Se esse pedido for acolhido, o ex-presidente será posto em liberdade e terá seus direitos políticos restabelecidos. Vão analisar o recurso os ministros da Segunda Turma: Edson Fachin, Cármen Lúcia, Lewandowski, Gilmar Mendes e Celso de Mello.

Isso cancelaria a condenação de Lula no caso do “tríplex do Guarujá” por corrupção passiva e lavagem de dinheiro, mesmo que a sentença já tenha sido confirmada pelo Superior Tribunal de Justiça (STJ).

Também anularia a condenação de Lula no caso do Sítio de Atibaia pela juíza Gabriela Hardt, já que ela assumiu o caso em sua etapa final.
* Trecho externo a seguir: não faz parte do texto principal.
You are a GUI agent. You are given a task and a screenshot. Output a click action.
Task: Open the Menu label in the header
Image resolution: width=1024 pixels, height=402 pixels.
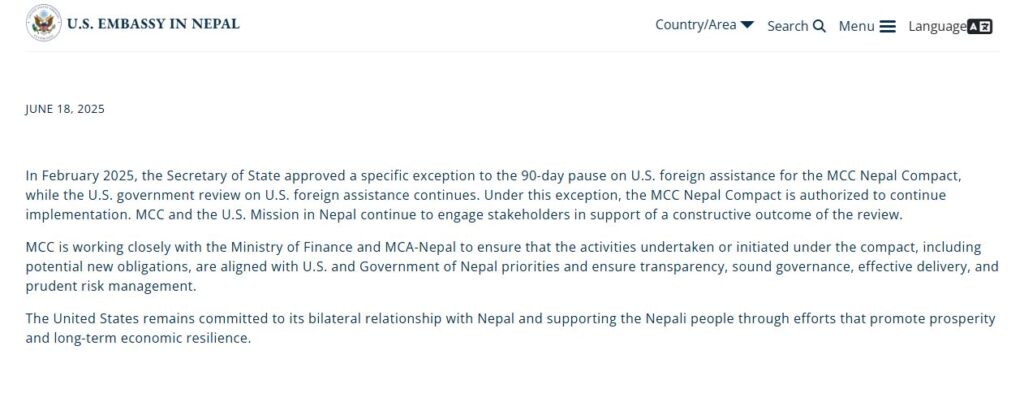click(x=856, y=26)
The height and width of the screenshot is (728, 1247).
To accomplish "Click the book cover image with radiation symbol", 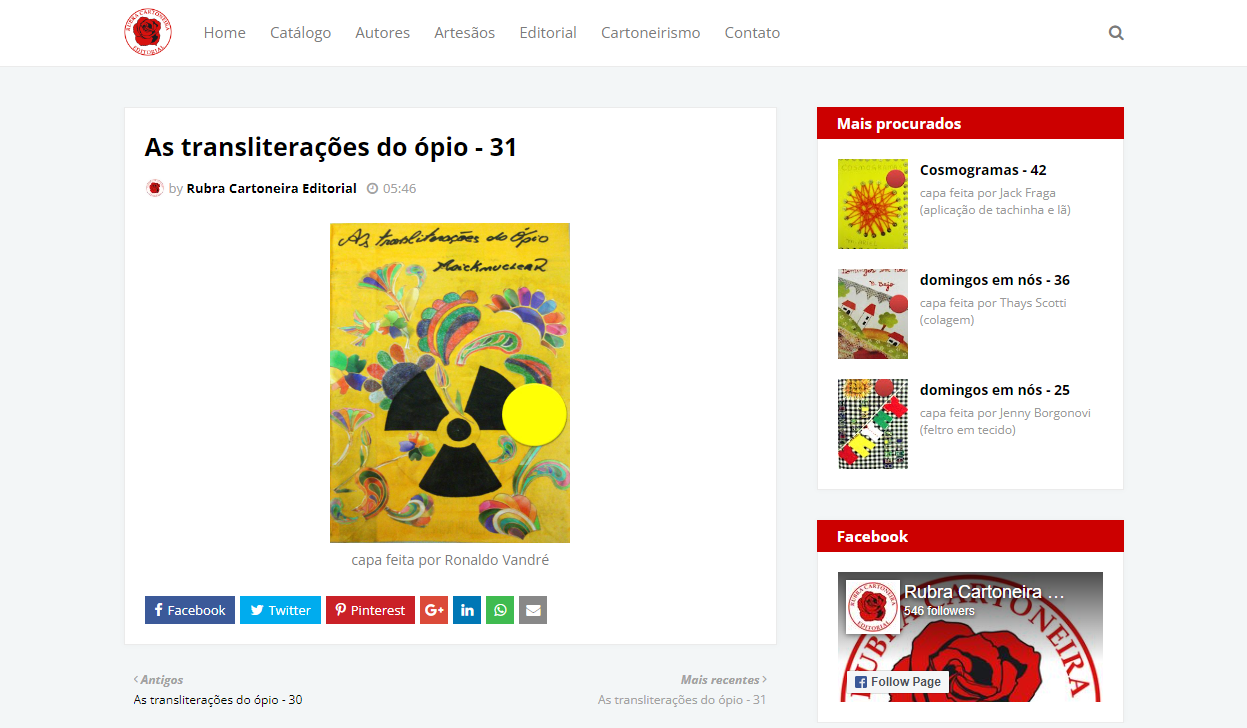I will click(x=450, y=382).
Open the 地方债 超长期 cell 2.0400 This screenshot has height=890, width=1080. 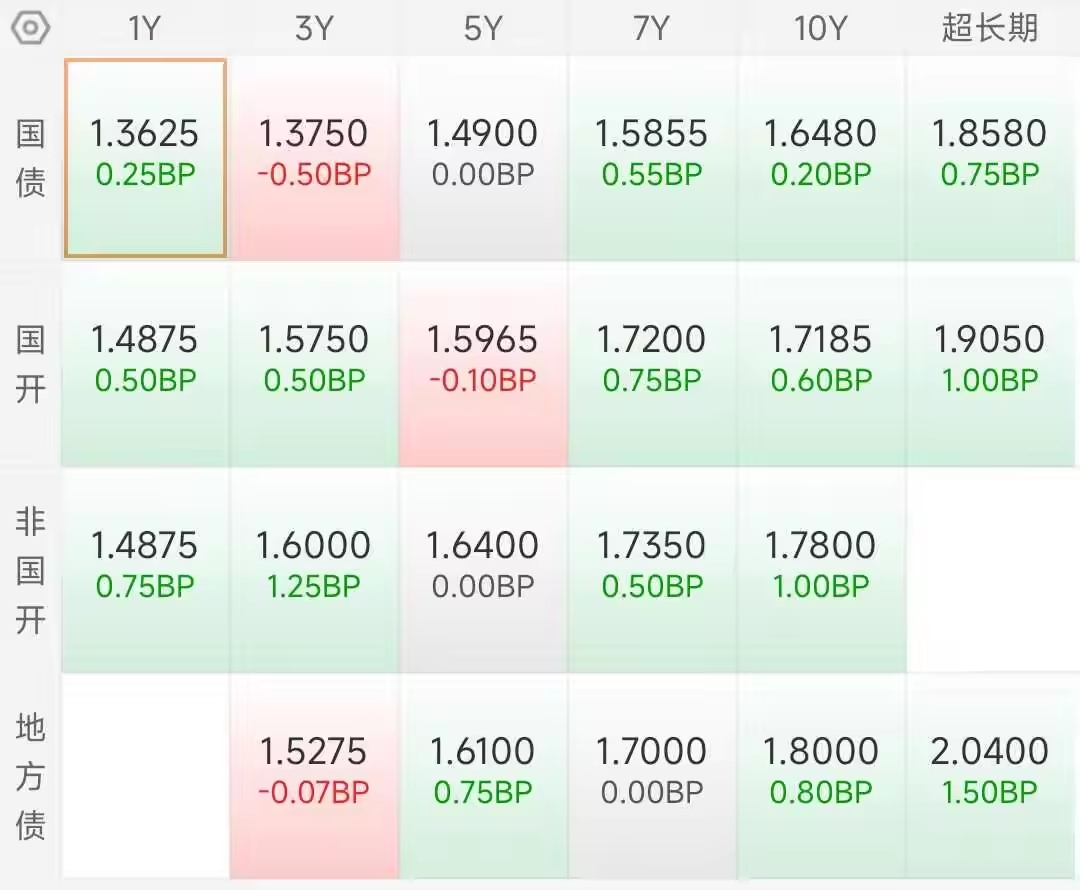(x=990, y=776)
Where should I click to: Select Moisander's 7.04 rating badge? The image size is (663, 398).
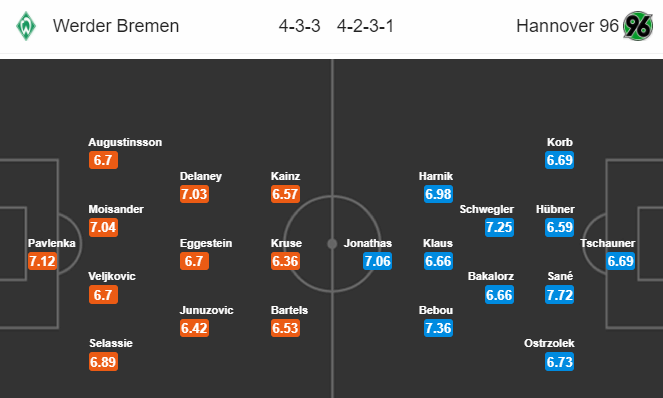(x=103, y=227)
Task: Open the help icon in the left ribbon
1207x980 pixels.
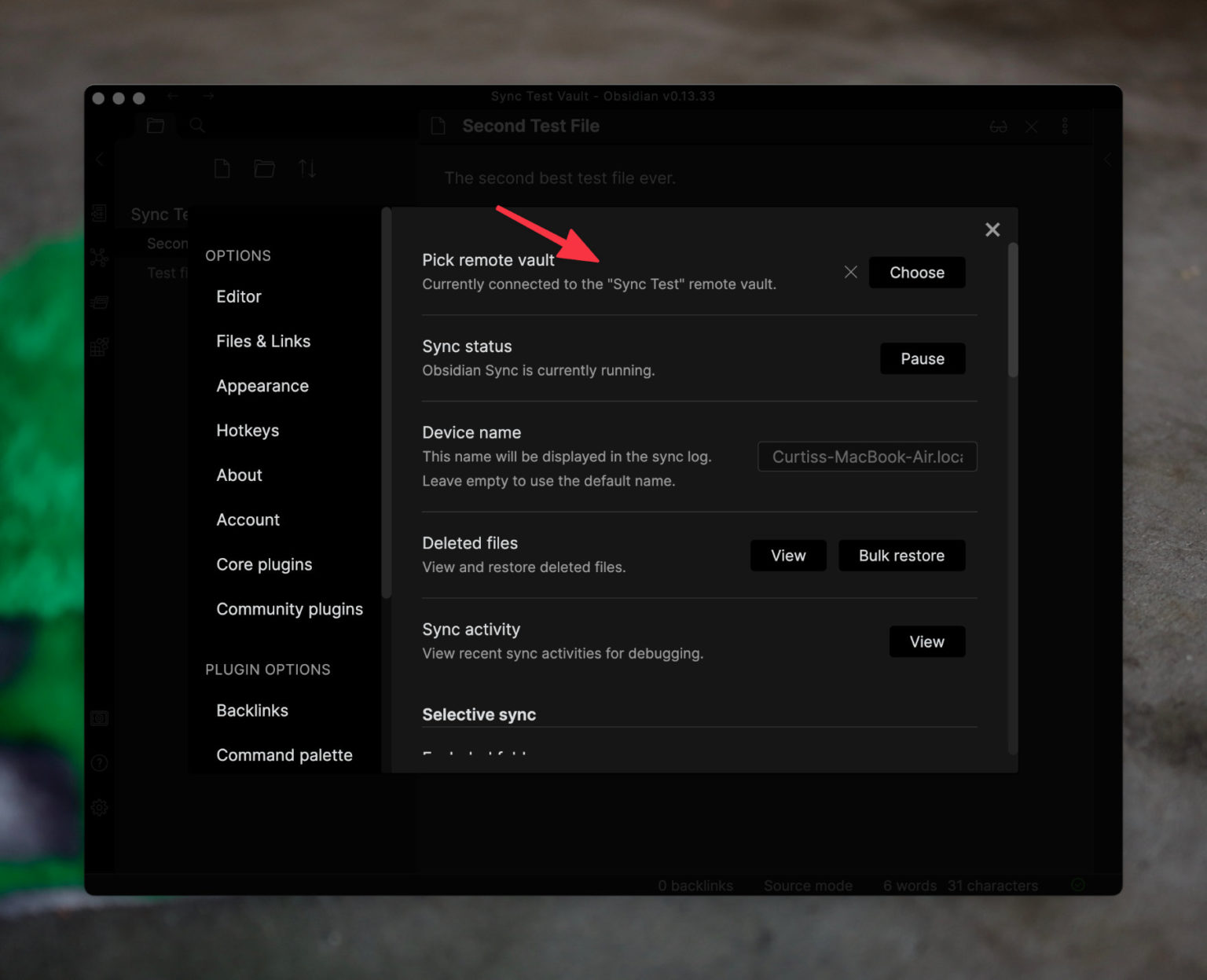Action: click(99, 763)
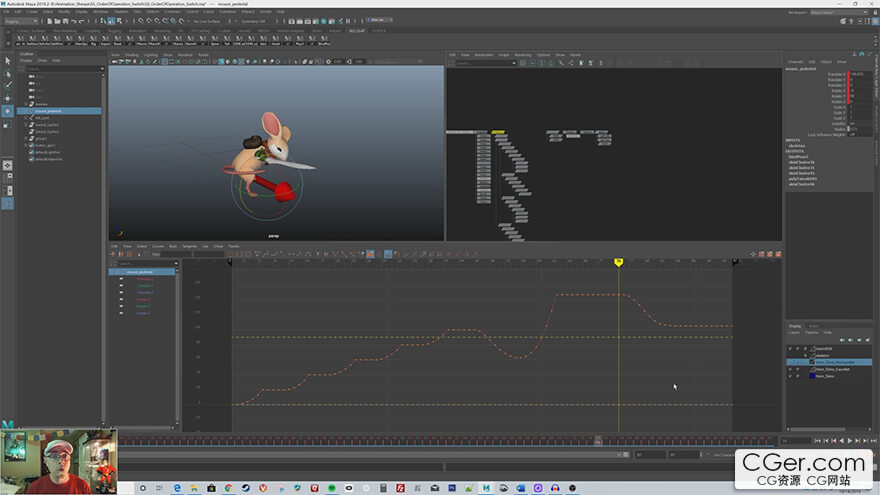Toggle the P playback flag on bottom layer

(x=797, y=376)
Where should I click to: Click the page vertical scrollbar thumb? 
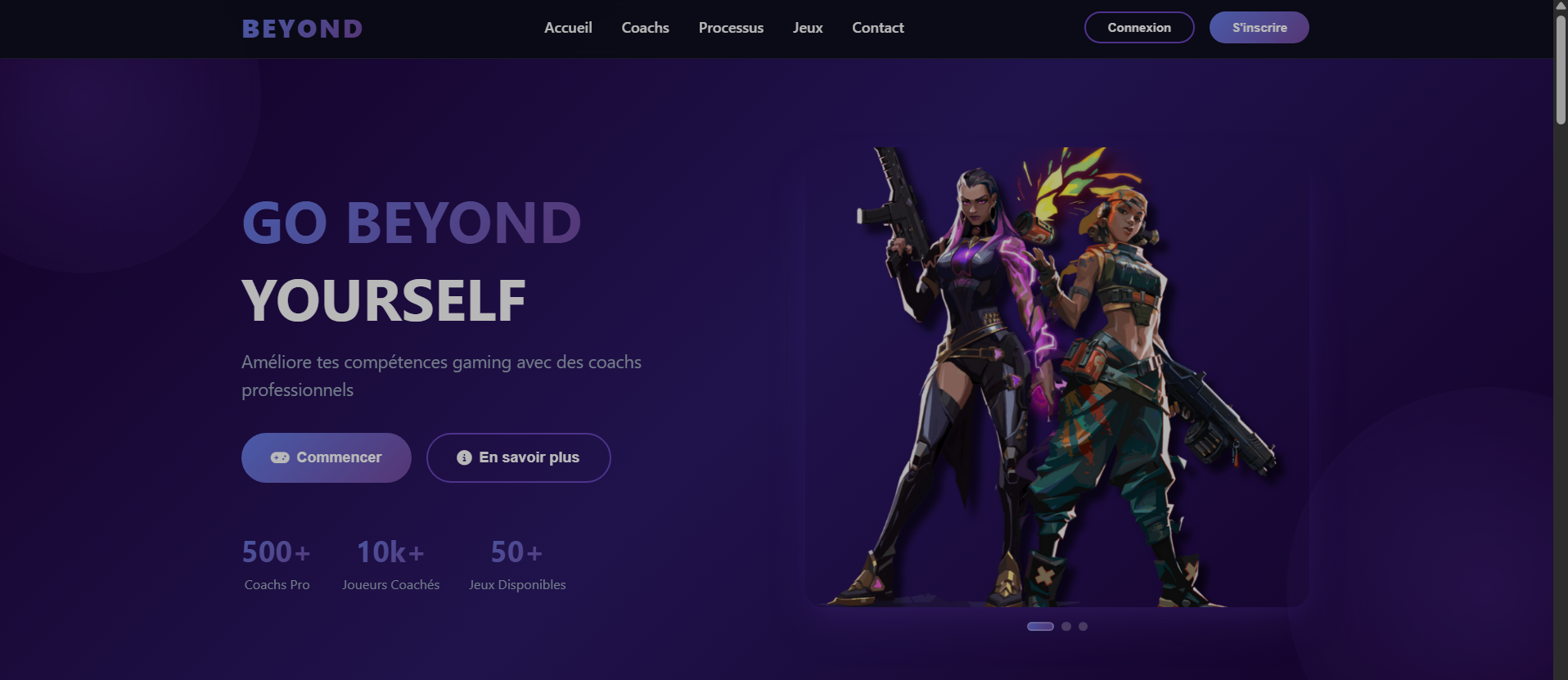pos(1561,69)
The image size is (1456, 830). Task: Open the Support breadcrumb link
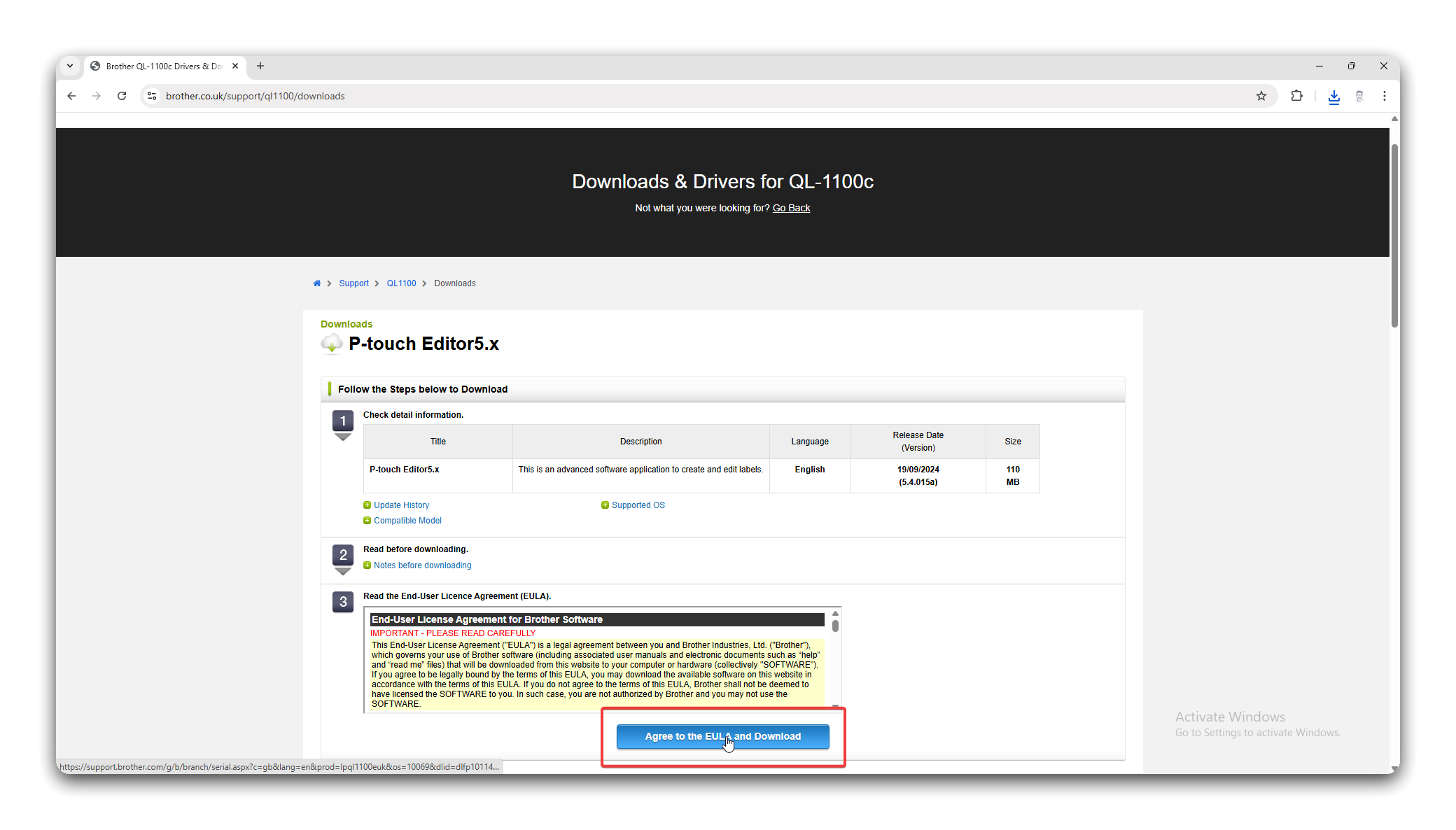[x=354, y=283]
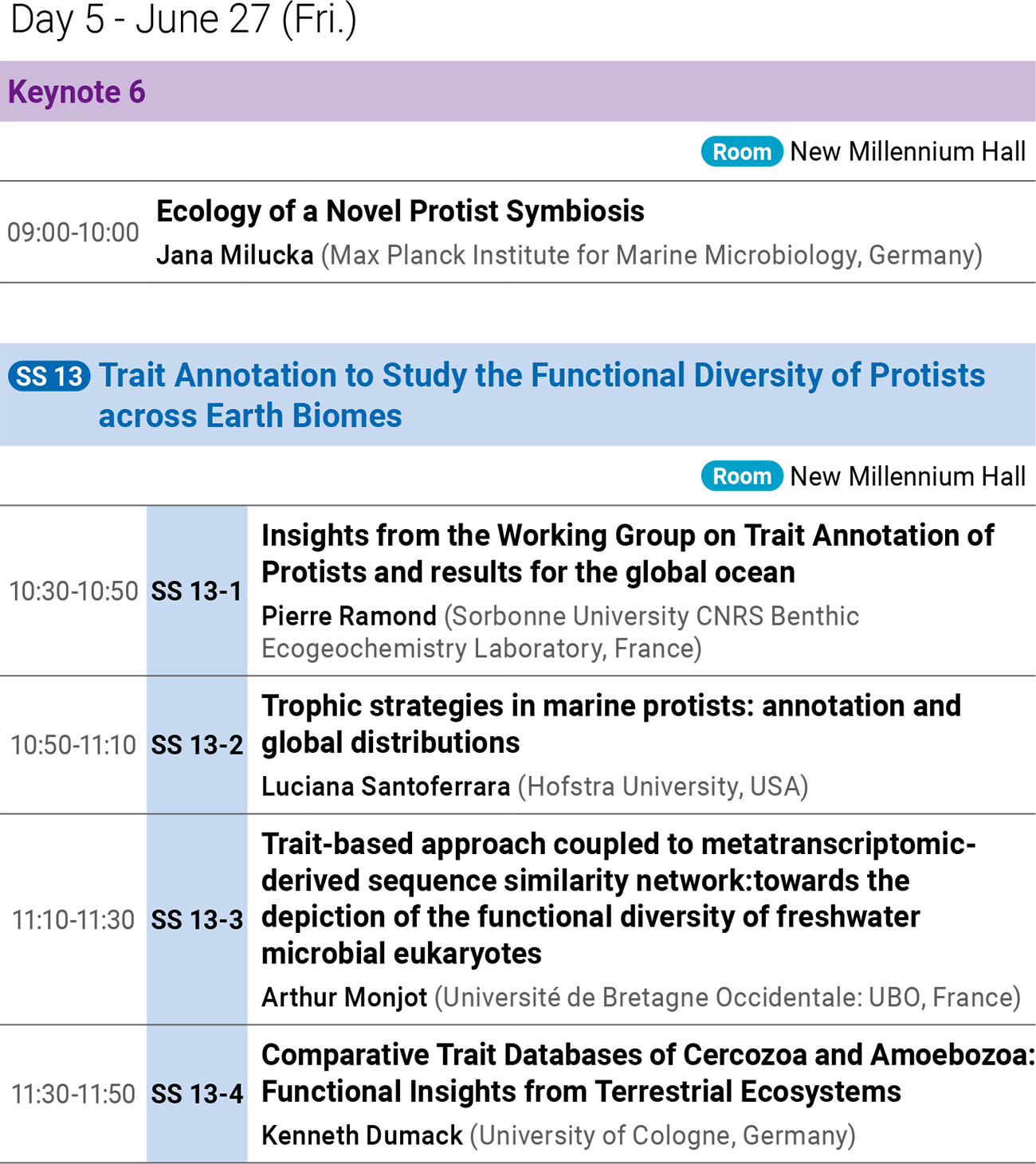This screenshot has width=1036, height=1164.
Task: Click speaker name Pierre Ramond
Action: coord(349,616)
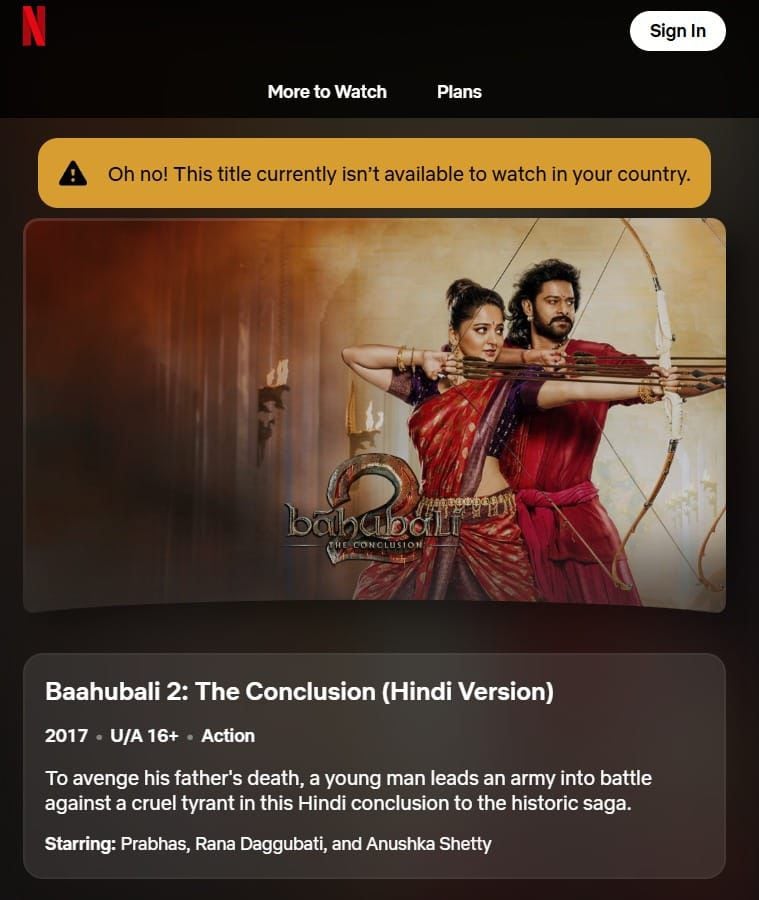Click the Baahubali 2 poster image

pyautogui.click(x=374, y=415)
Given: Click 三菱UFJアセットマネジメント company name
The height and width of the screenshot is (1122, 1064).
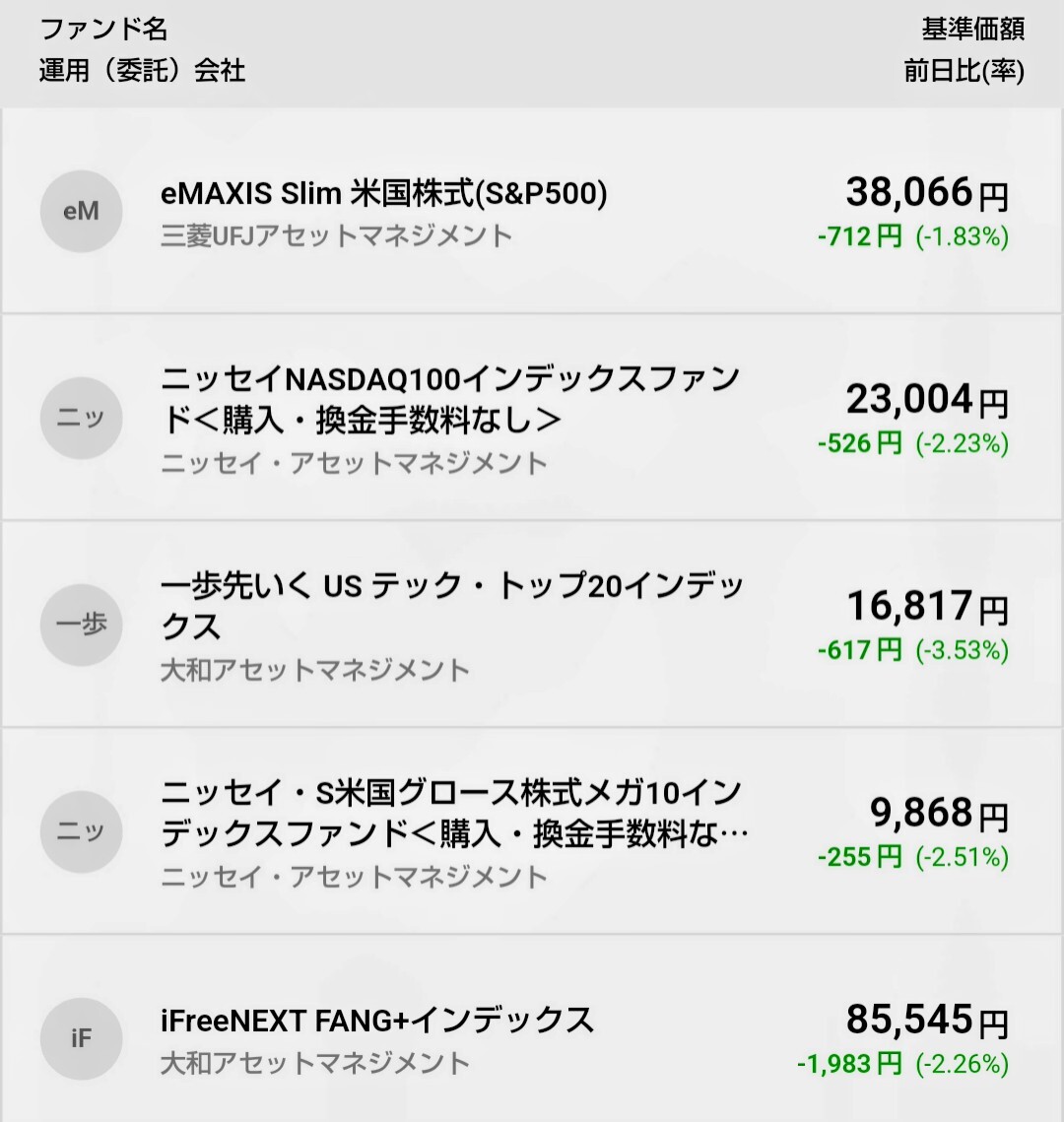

O ex-presidente teria, então, direito a novos julgamentos.

Sergio Moro aparece de perfil

No recurso, a defesa argumentou que o fato de Moro ter aceitado ser ministro do governo Jair Bolsonaro tornou evidente seu interesse político ao condenar Lula por corrupção passiva e lavagem de dinheiro no caso do tríplex.

O petista acabou barrado da eleição presidencial do ano passado pela lei da Ficha Limpa, após o Tribunal Regional Federal da 4ª Região (TRF-4) ter confirmado a condenação dele por Moro. Depois, já em 2019, Lula foi considerado culpado também pelo STJ – o tribunal, no entanto, reduziu sua pena.

O recurso lista ainda outros argumentos para sustentar a parcialidade do então juiz, como sua decisão de decretar a condução coercitiva do ex-presidente em 2016, mesmo sem ter previamente marcado um depoimento – prática que contraria a legislação brasileira.

Moro, por sua vez, diz que condenou Lula baseado nas provas processuais, em julho de 2017, quando Bolsonaro ainda não era considerado um candidato competitivo. Ele argumenta que, naquele momento, não tinha como prever a vitória do atual presidente, nem o convite para ser ministro. Além disso, afirma que aceitou integrar o governo para fortalecer o combate à corrupção e ao crime organizado.

A defesa menciona também as revelações do site Intercept, que publicou reportagens baseadas no vazamento de mensagens obtidas por hackers que trariam conversas entre Moro e procuradores da Lava Jato. Os advogados de Lula dizem que as conversas vazadas “denotam o completo rompimento da imparcialidade objetiva e subjetiva” do então juiz.

Os diálogos, caso verdadeiros, indicam Moro teria dado conselhos ao Ministério Público quando era juiz, o que é proibido pela legislação brasileira.

A análise dos argumentos iniciais começou em dezembro de 2018, quando Cármen Lúcia e Fachin votaram contra a suspeição de Moro e a liberdade de Lula. No entanto, o julgamento foi interrompido por pedido de vista de Gilmar Mendes.